‘I’m moving on’: Longtime Red Sox consultant Bill James is leaving the team
The stats whiz joined the Red Sox as a senior baseball operations adviser in November 2002.
Bill James, an adviser for the Red Sox since 2002 and a member of the team’s front office during its last four World Series runs, is calling it quits.
James announced on his website Thursday that he is stepping away from the team, writing, in part, “The time has come for me to end my 17-year working relationship with the Red Sox, and I wanted you all to hear about it from me rather than from secondary sources.
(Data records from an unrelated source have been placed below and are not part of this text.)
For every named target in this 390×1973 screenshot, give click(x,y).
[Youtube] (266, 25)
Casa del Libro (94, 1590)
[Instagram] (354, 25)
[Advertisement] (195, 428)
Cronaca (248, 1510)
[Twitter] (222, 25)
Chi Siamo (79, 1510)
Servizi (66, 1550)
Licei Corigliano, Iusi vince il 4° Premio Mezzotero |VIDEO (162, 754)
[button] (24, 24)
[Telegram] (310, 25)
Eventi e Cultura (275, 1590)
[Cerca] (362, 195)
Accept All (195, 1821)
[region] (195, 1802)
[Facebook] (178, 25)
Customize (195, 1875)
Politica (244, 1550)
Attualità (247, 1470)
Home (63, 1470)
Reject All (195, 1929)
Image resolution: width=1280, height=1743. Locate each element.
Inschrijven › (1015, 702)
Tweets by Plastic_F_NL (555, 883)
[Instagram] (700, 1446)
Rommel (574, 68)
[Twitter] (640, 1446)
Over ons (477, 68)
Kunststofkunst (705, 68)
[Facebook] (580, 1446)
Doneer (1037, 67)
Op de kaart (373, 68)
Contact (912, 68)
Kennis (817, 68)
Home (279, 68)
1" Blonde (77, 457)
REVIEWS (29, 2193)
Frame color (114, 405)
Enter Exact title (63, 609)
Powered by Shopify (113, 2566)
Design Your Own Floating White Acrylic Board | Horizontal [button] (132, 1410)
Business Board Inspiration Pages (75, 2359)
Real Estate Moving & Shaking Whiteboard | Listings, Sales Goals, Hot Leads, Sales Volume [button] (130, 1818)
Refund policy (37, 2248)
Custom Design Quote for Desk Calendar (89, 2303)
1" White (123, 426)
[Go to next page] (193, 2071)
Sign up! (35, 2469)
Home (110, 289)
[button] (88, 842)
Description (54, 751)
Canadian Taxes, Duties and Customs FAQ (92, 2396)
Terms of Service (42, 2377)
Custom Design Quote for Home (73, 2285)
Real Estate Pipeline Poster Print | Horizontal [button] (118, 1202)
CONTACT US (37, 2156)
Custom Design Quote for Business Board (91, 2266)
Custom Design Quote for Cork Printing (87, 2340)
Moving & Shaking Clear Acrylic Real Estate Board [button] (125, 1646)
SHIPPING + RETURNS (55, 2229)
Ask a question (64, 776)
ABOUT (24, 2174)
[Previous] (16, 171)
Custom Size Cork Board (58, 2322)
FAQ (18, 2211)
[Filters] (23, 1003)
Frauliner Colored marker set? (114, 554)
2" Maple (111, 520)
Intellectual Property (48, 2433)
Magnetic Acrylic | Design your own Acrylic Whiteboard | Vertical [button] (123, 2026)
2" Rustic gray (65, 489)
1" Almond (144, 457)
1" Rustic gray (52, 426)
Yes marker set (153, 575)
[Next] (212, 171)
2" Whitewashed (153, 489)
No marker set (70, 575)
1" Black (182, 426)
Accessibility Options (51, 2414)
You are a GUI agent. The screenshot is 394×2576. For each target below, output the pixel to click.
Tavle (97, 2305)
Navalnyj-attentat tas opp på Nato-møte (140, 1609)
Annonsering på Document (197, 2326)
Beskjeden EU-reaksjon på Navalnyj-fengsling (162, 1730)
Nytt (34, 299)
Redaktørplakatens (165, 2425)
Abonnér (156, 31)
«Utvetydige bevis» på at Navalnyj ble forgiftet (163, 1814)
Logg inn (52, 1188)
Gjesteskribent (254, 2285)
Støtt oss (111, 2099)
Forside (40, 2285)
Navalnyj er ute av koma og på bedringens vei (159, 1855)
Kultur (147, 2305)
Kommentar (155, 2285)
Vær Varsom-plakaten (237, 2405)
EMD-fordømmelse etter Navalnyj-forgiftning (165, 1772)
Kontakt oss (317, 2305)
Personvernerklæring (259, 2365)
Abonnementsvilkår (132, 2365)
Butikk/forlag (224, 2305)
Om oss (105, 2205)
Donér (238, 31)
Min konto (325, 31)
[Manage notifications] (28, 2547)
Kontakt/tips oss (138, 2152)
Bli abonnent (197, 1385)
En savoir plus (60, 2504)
I’m guessing you may have heard talk about this, but we have reached a point of no return now, so this will serve as my public announcement.”
From 1977 through 1987, James authored the Baseball Abstract, a dense volume once called “the holy book of baseball” by the Chicago Tribune. James came to national prominence after a 1981 Sports Illustrated article, “He does it by the numbers,” chronicled his use of advanced statistics to better predict baseball outcomes. Through the years, James birthed concepts like Win Shares and even the very notion of Sabremetrics, forging a new way of looking at the game that is now commonplace. The Bill James Handbook, which projects statistics for every MLB player, is released annually.
In recent years, James has acted as a consultant for the Red Sox. On his website he writes of his decision:
I leave the Red Sox on the best possible terms. I am still friendly with everyone that I have worked with there, from the owners to the security guards. I still intend to pay the extortionary rates of DirecTV’s baseball package so that I can watch every Red Sox game. Well, maybe not EVERY game; retirement means I don’t have to stay up to watch them play a four-hour game in Seattle ending at 1:30. In exchange for that, next time we win the World Series, I won’t get a ring.
A 17-year run is a long run. I mean, I did the Baseball Abstract for 11 years, and it still defines my career 30-some years later. You look at all of the people who are moving to the sidelines in baseball—Bruce Bochy, and Ned Yost, and Joe Maddon—I’m not only older than any of them, I’m much older than any of them. I was very fortunate to work in and around Fenway for a couple of decades, but my time has come. I’m 70 years old, maximum take-your-Social-Security-dammit age, and, to be honest, I haven’t earned my paycheck with the Red Sox for the last couple of years. I’ve fallen out of step with the organization. The normal flow of work assignments to work products has deteriorated to basically nothing; honestly, I should have left a couple of years ago.
The 70-year-old James, who lives in Kansas, says he will continue to write books.